*** RECORDS SUPPLIED

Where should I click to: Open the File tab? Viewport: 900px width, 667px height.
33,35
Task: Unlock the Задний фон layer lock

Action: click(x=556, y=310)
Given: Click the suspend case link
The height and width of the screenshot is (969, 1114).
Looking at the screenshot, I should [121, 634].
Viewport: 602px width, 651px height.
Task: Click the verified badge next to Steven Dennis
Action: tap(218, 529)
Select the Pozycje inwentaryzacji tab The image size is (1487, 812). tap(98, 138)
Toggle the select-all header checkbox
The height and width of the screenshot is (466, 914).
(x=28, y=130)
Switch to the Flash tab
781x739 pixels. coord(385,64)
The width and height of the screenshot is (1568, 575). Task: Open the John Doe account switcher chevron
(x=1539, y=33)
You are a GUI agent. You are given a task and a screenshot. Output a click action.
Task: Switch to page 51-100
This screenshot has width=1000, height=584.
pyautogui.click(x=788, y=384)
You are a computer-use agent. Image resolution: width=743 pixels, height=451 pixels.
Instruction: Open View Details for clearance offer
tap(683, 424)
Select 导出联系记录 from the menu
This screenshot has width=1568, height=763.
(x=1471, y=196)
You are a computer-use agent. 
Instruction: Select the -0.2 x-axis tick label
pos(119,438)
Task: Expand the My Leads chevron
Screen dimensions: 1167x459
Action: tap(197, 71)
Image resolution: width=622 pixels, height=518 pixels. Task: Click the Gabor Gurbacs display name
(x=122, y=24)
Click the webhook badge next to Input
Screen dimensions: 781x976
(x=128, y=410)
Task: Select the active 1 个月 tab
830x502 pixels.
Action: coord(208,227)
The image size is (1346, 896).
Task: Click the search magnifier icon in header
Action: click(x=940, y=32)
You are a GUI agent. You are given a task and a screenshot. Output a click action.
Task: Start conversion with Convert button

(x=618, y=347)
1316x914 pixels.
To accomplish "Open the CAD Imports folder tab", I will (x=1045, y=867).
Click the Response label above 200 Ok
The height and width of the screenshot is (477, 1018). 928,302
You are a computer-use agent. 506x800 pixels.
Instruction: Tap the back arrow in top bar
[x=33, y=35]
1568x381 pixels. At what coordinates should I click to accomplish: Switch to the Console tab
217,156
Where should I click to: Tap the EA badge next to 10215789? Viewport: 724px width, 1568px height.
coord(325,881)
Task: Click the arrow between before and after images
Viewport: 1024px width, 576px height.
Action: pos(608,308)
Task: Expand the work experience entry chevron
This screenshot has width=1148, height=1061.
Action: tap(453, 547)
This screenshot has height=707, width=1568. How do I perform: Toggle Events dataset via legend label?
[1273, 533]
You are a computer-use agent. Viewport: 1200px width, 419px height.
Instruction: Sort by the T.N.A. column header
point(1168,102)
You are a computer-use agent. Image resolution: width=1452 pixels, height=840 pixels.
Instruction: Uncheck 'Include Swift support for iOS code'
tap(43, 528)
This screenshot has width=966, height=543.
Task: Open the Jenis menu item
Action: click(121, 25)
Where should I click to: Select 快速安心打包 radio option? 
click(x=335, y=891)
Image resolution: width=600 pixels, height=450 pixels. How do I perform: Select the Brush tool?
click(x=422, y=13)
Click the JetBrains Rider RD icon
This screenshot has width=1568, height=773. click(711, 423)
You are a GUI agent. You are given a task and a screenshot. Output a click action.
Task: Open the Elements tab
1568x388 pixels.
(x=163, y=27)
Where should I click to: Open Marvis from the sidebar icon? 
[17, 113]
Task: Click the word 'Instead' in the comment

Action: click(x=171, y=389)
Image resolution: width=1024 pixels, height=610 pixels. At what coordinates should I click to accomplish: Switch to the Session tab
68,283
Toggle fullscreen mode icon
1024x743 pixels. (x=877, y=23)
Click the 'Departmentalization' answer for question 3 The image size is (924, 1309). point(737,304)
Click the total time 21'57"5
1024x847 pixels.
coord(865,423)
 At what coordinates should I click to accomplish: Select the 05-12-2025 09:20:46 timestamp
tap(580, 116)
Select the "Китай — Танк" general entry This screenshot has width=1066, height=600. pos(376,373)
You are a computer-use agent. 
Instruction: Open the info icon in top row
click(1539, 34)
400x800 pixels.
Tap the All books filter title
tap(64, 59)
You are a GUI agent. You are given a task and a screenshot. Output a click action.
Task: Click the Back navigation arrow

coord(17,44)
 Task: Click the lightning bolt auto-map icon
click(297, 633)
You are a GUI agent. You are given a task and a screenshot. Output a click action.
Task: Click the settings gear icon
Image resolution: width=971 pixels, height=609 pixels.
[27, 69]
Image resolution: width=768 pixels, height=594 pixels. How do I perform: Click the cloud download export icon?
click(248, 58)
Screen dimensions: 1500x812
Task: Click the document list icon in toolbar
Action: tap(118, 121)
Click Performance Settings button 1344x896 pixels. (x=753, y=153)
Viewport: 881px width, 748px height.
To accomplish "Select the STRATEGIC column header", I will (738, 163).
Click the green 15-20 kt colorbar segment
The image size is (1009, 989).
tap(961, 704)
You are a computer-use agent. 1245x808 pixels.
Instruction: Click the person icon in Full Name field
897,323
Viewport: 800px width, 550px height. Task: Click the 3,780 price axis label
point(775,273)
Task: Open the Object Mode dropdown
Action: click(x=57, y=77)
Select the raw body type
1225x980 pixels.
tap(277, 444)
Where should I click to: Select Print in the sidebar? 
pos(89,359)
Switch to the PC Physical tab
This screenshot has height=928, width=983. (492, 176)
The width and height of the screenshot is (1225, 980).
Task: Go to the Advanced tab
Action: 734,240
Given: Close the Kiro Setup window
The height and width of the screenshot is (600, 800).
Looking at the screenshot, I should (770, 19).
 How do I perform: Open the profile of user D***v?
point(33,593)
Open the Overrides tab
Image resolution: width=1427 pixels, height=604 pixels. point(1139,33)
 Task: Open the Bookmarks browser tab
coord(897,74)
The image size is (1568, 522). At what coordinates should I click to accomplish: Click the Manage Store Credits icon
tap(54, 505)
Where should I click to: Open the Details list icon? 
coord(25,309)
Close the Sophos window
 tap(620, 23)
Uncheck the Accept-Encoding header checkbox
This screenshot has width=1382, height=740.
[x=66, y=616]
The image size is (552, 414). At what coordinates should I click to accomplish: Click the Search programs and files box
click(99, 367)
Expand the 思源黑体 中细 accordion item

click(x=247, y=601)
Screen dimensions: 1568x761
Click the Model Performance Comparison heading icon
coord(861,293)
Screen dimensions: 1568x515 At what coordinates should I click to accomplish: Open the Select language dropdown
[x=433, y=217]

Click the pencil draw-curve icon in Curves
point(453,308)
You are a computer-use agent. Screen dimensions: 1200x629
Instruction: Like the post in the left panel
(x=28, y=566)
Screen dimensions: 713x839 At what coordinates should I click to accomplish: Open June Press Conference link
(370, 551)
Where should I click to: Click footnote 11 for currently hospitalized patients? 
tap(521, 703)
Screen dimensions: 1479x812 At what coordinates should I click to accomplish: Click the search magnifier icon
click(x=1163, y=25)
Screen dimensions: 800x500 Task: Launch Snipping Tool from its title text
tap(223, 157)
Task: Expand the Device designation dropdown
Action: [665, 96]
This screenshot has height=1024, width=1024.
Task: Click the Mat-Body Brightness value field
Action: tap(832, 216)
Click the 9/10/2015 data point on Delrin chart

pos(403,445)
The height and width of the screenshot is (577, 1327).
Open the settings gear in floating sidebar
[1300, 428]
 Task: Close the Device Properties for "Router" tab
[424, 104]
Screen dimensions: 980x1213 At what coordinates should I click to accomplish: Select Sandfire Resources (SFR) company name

******

### TASK BRIEF
Which lines of the records above hold the word "entry"? Copy each of them.

### RESULT
Task: Expand the work experience entry chevron
Select the "Китай — Танк" general entry This screenshot has width=1066, height=600. pos(376,373)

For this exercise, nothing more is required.